-¿Te cargan en las canchas por tu edad?
-No mucho. Debe ser porque siempre en cada club que jugué traté de hacer las cosas bien y nunca tuve problemas con nadie. Mi viejo me enseñó que en el fútbol hay que ser leal y buena persona, por eso nunca fui de cargar a nadie. Aunque en el vestuario siempre hay uno que te gasta.
-¿Tiene fecha el retiro?
-Creo que ya es el momento. A mí me encantaría seguir jugando pero yo pienso, al fútbol hay que dejarlo, debe ser feo que el fútbol te deje. No quiero que digan: "no, éste ya no está para jugar’, así que prefiero terminar jugando bien y no que la gente diga que uno ya no puede jugar. El fútbol es mi pasión, por ahí no lo quiero dejar, pero por ahí los tiempos no me dan y el paso de los años me pasa factura y me cuesta más.

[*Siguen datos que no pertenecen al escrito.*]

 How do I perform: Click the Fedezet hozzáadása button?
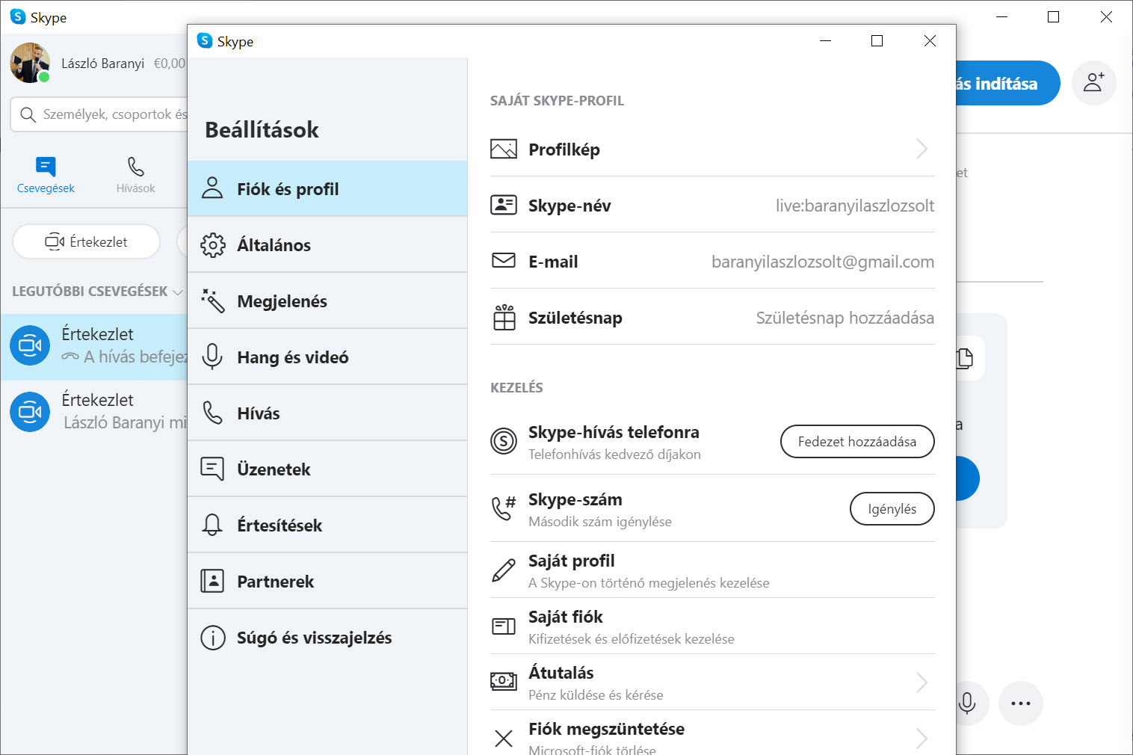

-¿Pero le apuntas a jugar con Sportivo el Argentino B?
-Sí, a pesar de no poder estar entrenando con normalidad por unos problemas personales, Víctor Hugo (Cabello) me dio permiso para faltar dos semanas. Después me pondré a punto en la Local y haré todo lo posible para que me tenga en cuenta. Mi sueño es ese, terminar jugando en Desamparados, pero el tiempo lo dirá.
-¿Te dolió el doble el descenso por haber sido parte del ascenso al Argentino A?
-Sí, lógicamente. Uno ha jugado muchos años ahí y siente mucho que el club haya caído donde está. Por eso uno quiere darle el apoyo para sacarlo de ese pozo o por lo menos poner su granito de arena. Yo tuve la suerte de haber ascendido a un Argentino B y a un Argentino A, por eso lo mejor que le puede pasar a Sportivo es que vuelvan los jugadores del club a dar una mano y llevarlo al lugar donde se merece estar.
-¿Cumpliste ya con la sanción que te dieron después del partido ante Alianza?
-Por suerte ya cumplí. Me dolió mucho ese tema porque me dieron 6 fechas y no hice nada. Él (por el árbitro) puso en el informe algo que yo no hice ni dije. Yo nunca insulté porque no soy así, por eso me dolió mucho. Jamas en mi vida me expulsaron con tantas fechas de sanción. Creo que fue lo peor que me pasó en mi vida en el fútbol.
-¿Y el logro más importante de tu carrera cual fue?
-Yo surgí en Centenario Olímpico, pero con Sportivo pude ganar cinco títulos y el que más valoro fue contra Santamarina donde salimos campeones en el Argentino A, en cancha de Trinidad. Lo que pasó después es mejor no recordarlo porque nos dejó sin la chance de llegar a la B Nacional.
-¿Qué significó para vos lo que sucedió después (NdR: en referencia al polémico partido ante San Martín de Mendoza que no le permitió a Sportivo luchar por el ascenso a la B Nacional)?
-Fue una situación fea que no se olvida. En el fútbol uno trata de hacer las cosas bien y que se hagan las cosas mal después te duele. Nosotros éramos un club pobre y ganó el que tuvo más poder. Ese fue el dolor más grande de mi carrera.
-¿Alguna anécdota?
-Una vez en una concentración en Córdoba, yo compartía habitación con Luchi Carbajal. Jugábamos contra General Paz Juniors a las 11. Cuando nos levantamos para desayunar ya no había nadie en el hotel. Se habían ido a jugar sin nosotros. No les importó nada, nos tuvimos que ir en remis a la cancha y llegamos sobre la hora. Imaginate (risas).
-Si te hubiesen dado a elegir en el fútbol, ¿la fama o los amigos?
-Los amigos mil veces. Prefiero eso siempre: ganar amigos y no plata. Gracias a Dios tengo muchos amigos en el fútbol.